Oscars 2012: Best Films That Received Zero Nominations

         
 
 

Due to interminable short-sightedness, the Oscars are fallible when it comes to selecting certain films that will eventually prove longevity. Some of their nominees will be forgotten a year later (“Extremely Loud,” anyone?), but here I supply a list of films that had ZERO nominations this year that will still be embraced for years to come.

 

Source Code – This thriller on a train has a heart-pounding excitement, possibly because on a continual 8-minute loop, the train explodes. It’s an ingenious, only-in-the-movies kind of thriller, but it’s also brainy sci-fi. Jake Gyllenhaal is an unwilling commuter, on a time travel circuit, who can change back time as long as if he can mitigate his mistakes. Nominations should have included Best Picture, Best Director Duncan Jones, Best Original Screenplay by Ben Ripley, Best Film Editing, Best Sound Editing.

 

A Dangerous Method – David Cronenberg continues to be the best director in the world to never have been nominated for an Oscar (acknowledge omissions for “The Fly,” “Crash,” “eXistenZ,” “A History of Violence”). In the early 1900’s, Sigmund Freud (Viggo Mortensen) of Vienna is busy molding his intellectual ideas of psychology and the theory of the human sexual drive along with colleague Carl Jung (Michael Fassbender). Taking a personal and professional risk, Jung has an affair with one of his former patients (Keira Knightley). Psychological studies, which have such major impact in our world today, might have been steered subtlely due to certain short-comings of these iconic men. Nominations should have included, Best Picture, Best Director David Cronenberg, Best Actor Michael Fassbender, Best Supporting Actress Keira Knightley, Best Adapted Screenplay by Christopher Hampton, Best Costume Design, Best Art Direction.

Records from a data source:
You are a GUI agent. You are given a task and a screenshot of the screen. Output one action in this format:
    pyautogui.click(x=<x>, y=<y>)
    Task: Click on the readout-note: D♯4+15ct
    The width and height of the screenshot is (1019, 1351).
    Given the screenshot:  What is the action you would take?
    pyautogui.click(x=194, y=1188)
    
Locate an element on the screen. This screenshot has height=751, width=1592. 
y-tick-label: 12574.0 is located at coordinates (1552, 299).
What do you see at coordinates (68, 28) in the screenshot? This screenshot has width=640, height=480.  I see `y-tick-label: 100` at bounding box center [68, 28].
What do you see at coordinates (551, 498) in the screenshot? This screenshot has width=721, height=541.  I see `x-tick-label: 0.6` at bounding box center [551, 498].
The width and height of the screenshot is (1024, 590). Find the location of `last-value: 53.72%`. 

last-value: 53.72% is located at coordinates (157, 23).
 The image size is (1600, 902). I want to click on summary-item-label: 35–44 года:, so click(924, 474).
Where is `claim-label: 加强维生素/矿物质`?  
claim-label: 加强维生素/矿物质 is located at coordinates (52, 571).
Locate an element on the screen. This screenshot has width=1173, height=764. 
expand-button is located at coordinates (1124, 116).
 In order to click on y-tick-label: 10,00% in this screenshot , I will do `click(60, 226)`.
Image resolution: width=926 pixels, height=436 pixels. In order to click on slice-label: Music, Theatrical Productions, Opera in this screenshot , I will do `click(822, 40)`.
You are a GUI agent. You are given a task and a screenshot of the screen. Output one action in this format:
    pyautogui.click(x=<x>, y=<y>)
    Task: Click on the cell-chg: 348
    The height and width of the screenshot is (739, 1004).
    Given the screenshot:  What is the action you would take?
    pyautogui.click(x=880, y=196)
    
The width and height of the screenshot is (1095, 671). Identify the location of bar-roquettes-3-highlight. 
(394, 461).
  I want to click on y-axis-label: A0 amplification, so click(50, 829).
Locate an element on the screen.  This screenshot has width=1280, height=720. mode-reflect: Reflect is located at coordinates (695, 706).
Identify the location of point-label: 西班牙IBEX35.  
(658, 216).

• **Work order 1**
Rewrite the paragraph in the Oscars article beginning "Source Code – This thriller on a train" as a short bulleted list that keeps its main facts.
• **Work order 2**
According to the Oscars article, which actor plays Carl Jung in A Dangerous Method?
• **Work order 3**
Write the next part of the Oscars article, picking up after its final sentence.

• **Response 1**
- Source Code is a thriller set on a train that explodes on a continual 8-minute loop.
- It is an ingenious, only-in-the-movies thriller and also brainy sci-fi.
- Jake Gyllenhaal plays an unwilling commuter on a time-travel circuit.
- Nominations it should have received: Best Picture, Best Director (Duncan Jones), Best Original Screenplay (Ben Ripley), Best Film Editing and Best Sound Editing.

• **Response 2**
Michael Fassbender.

• **Response 3**
Shame – The most haunting and disturbing movie of last year, but since we live in a society where sex addiction is not taken seriously, “Shame” has become all too important. This is the ugly side of sex where young professionals like Brandon (Michael Fassbender) fear emotional intimacy, find liaisons with a series of detached encounters, get off by internet porn, and find themselves acting out dangerously and compulsively in search of the next “high” tightrope act that never ends up satisfying anyway. Nominations should have included Best Director Steve McQueen, Best Actor Michael Fassbender, Best Film Editing.

Love Crime (France) – An unusual and highly stimulating thriller from France about office backstabbing. Kristen Scott Thomas is the boss Christine who takes credit for everything, Ludivine Sagnier is the protégé Isabelle who wants her acknowledgement for her work. These are highly educated rich girls with sociopathic instincts. Just when you think you’ve caught up to their schemes that they strike on each other, it turns out they are three moves ahead of you. Not that you can’t follow. With sly flashback editing, the past shot in black & white, you catch on the diabolical genius of Isabelle’s revenge tactics. Nominations should have included Best Director Alain Corneau, Best Actress Ludivine Sagnier, Best Supporting Actress Kristen Scott Thomas, Best Adapted Screenplay by Corneau and Nathalie Carter, Best Film Editing.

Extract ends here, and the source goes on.